**Consigne A**
Dans quelle revue l'étude de 2018 évoquée par l'article sur les champignons magiques a-t-elle été publiée ?
**Consigne B**
Citez le passage de l'article sur les champignons magiques qui va de « Cette observation suggère » à « apparaissant dans l’environnement. », ces deux bornes comprises.

**Texte de la page**
:::
Des chercheurs pensent avoir compris pourquoi les champignons magiques sont devenus hallucinogènes
Présents sur Terre depuis des millions d’années, les champignons sont des organismes fascinants dont la biologie n’a pas encore révélé tous ses secrets. À l’heure actuelle, plus de 100.000 espèces sont répertoriées. Mais on estime que leur nombre dépasserait le million et certaines se distinguent par des caractéristiques pour le moins insolites. C’est le cas des fameux « champignons magiques ».
Ces spécimens ont la particularité de produire des substances hallucinogènes entrainant divers troubles sensoriels ainsi que des symptômes plus généraux. L’une des substances les plus connues et répandues est la psilocybine. Mais pourquoi les champignons ont-ils développé un tel pouvoir ? Le mystère intrigue depuis longtemps. D’autant plus que les scientifiques ont constaté que la psilocybine est produite par de nombreux champignons qui appartiennent pourtant à des espèces non apparentées.
Grâce à une étude publiée en 2018 dans la revue Evolution Letters, des biologistes pensent avoir résolu l’énigme. Comme on peut s’en douter, les champignons ne sont pas devenus hallucinogènes pour que les humains se mettent à les consommer. Au contraire même, ce pouvoir jouerait en réalité le rôle de mécanisme de survie pour les champignons.
Un transfert horizontal de gènes
Pour en arriver à cette conclusion, les biologistes de l’Université d’État de l’Ohio et de l’Université du Tennessee (États-Unis) ont étudié un groupe de champignons fabriquant tous de la psilocybine mais qui n’étaient pas apparentés. Ils ont ainsi constaté que l’ensemble des gènes responsables de la production de la substance était très similaire de l’un à l’autre. Ces gènes étaient même plus similaires que d’autres trouvés pourtant dans des espèces de champignons étroitement apparentées.
Cette observation suggère que ces particularités génétiques n’auraient pas été héritées d’un ancêtre commun mais plutôt qu’elles se seraient transférées directement entre des espèces éloignées. Un phénomène connu sous le nom de « transfert horizontal de gènes » (ou HGT). Il peut avoir lieu grâce à divers processus comme par exemple des virus qui prélèvent des gènes d’une espèce pour la transférer chez une autre.
Cependant, une question demeure : « Quel est le rôle de la psilocybine dans la nature ? », relève Jason Slot qui a dirigé les recherches. L’origine du transfert horizontal de gènes associé à la substance demeure inconnue, mais les spécialistes estiment que ce type de phénomène se produit généralement dans la nature en réponse à des facteurs de stress ou des opportunités apparaissant dans l’environnement.
:::
**Données fournies**
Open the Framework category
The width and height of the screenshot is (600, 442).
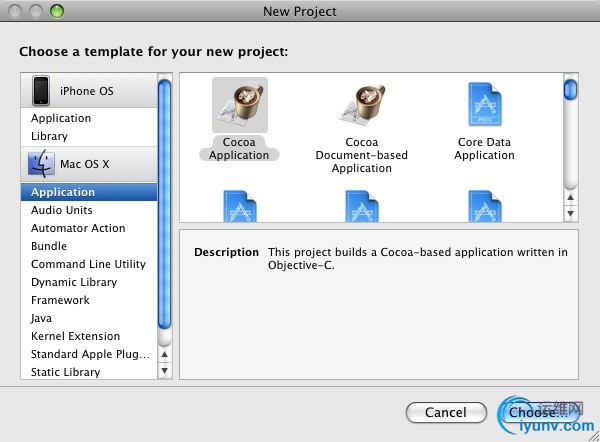click(x=60, y=300)
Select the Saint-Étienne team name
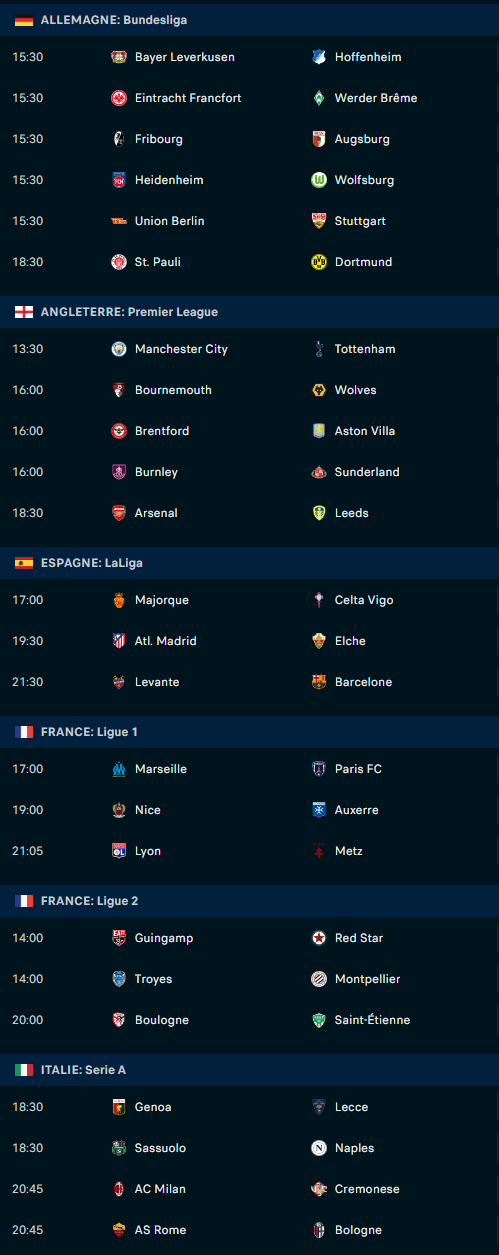The height and width of the screenshot is (1255, 499). coord(373,1020)
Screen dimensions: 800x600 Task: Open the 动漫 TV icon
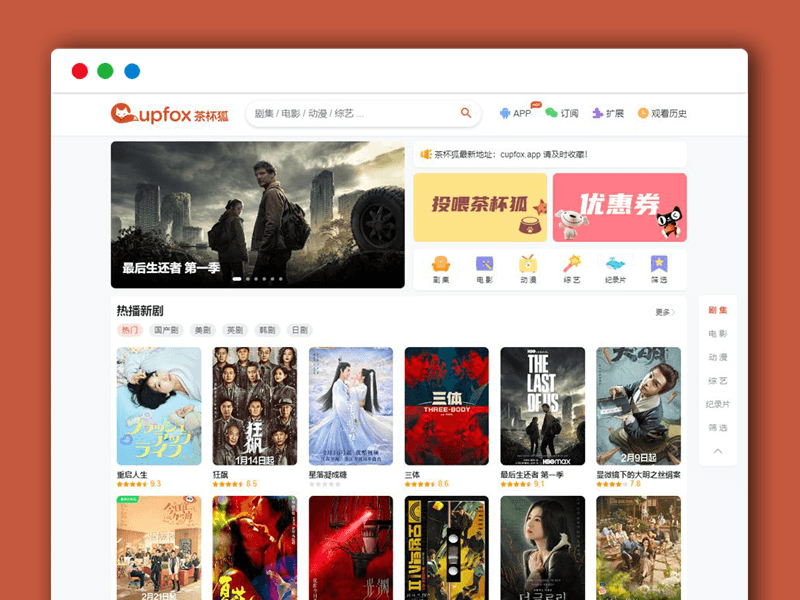pos(527,263)
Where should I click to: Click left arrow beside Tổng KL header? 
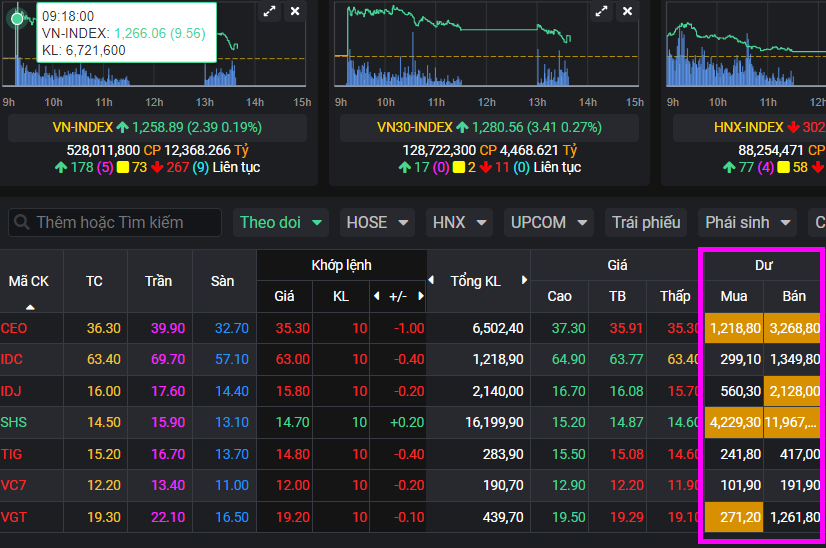(x=432, y=281)
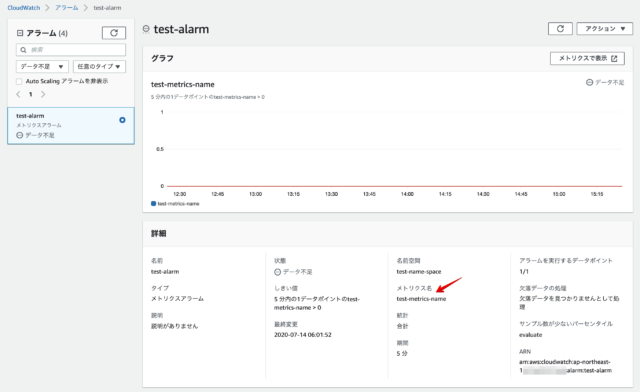Viewport: 640px width, 392px height.
Task: Open the アクション dropdown menu
Action: (x=604, y=29)
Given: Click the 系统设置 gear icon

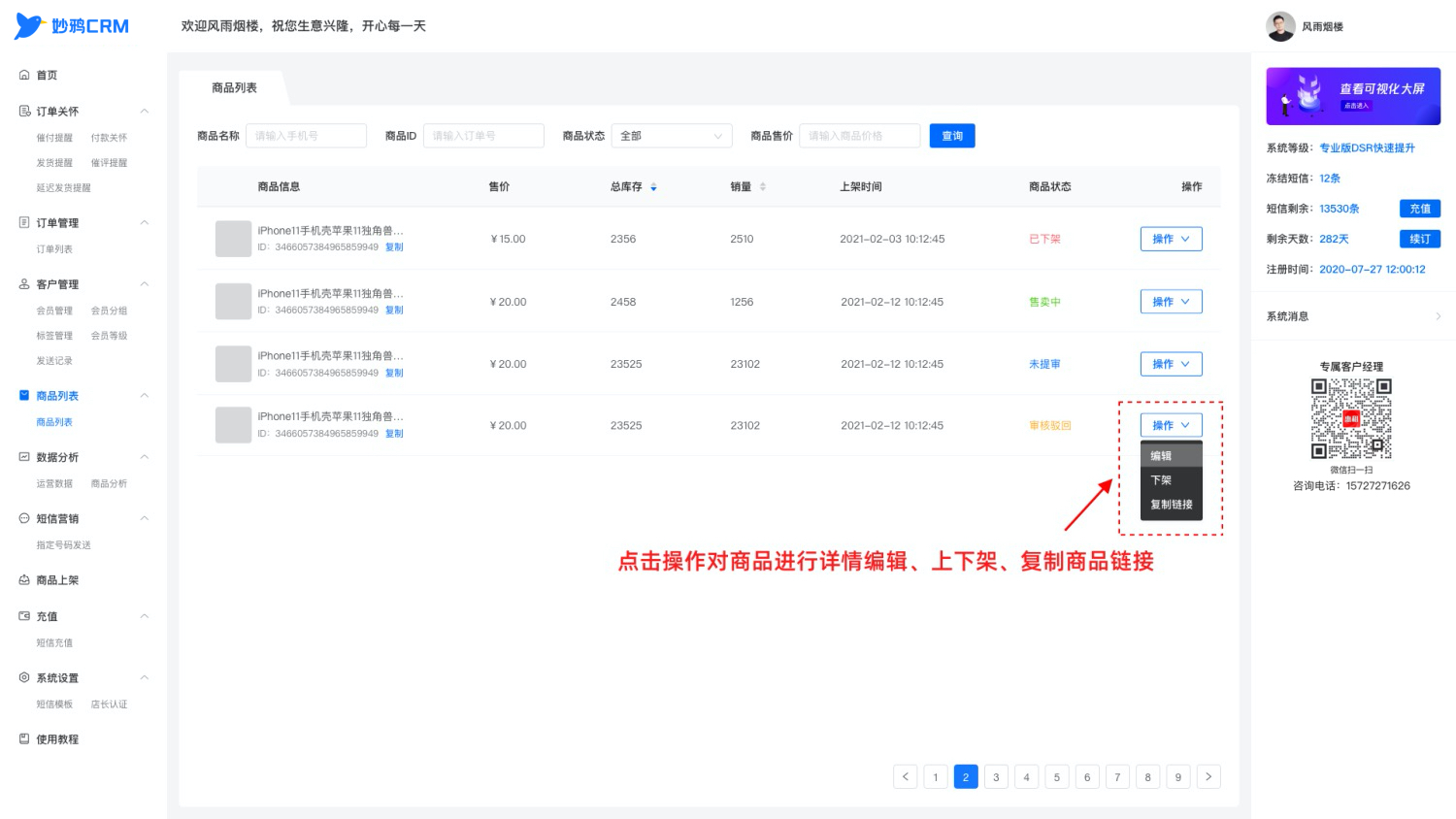Looking at the screenshot, I should tap(24, 677).
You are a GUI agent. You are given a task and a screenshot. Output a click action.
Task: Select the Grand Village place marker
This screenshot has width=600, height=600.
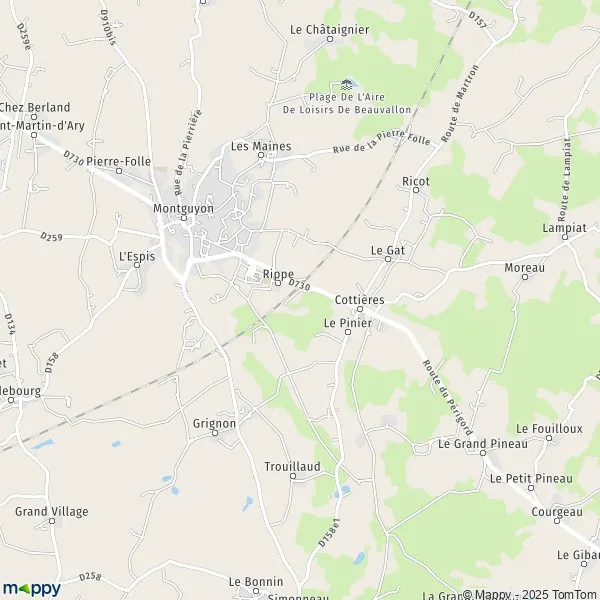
:::
**Zone de réponse A**
Dans la revue Evolution Letters.

**Zone de réponse B**
Cette observation suggère que ces particularités génétiques n’auraient pas été héritées d’un ancêtre commun mais plutôt qu’elles se seraient transférées directement entre des espèces éloignées. Un phénomène connu sous le nom de « transfert horizontal de gènes » (ou HGT). Il peut avoir lieu grâce à divers processus comme par exemple des virus qui prélèvent des gènes d’une espèce pour la transférer chez une autre.
Cependant, une question demeure : « Quel est le rôle de la psilocybine dans la nature ? », relève Jason Slot qui a dirigé les recherches. L’origine du transfert horizontal de gènes associé à la substance demeure inconnue, mais les spécialistes estiment que ce type de phénomène se produit généralement dans la nature en réponse à des facteurs de stress ou des opportunités apparaissant dans l’environnement.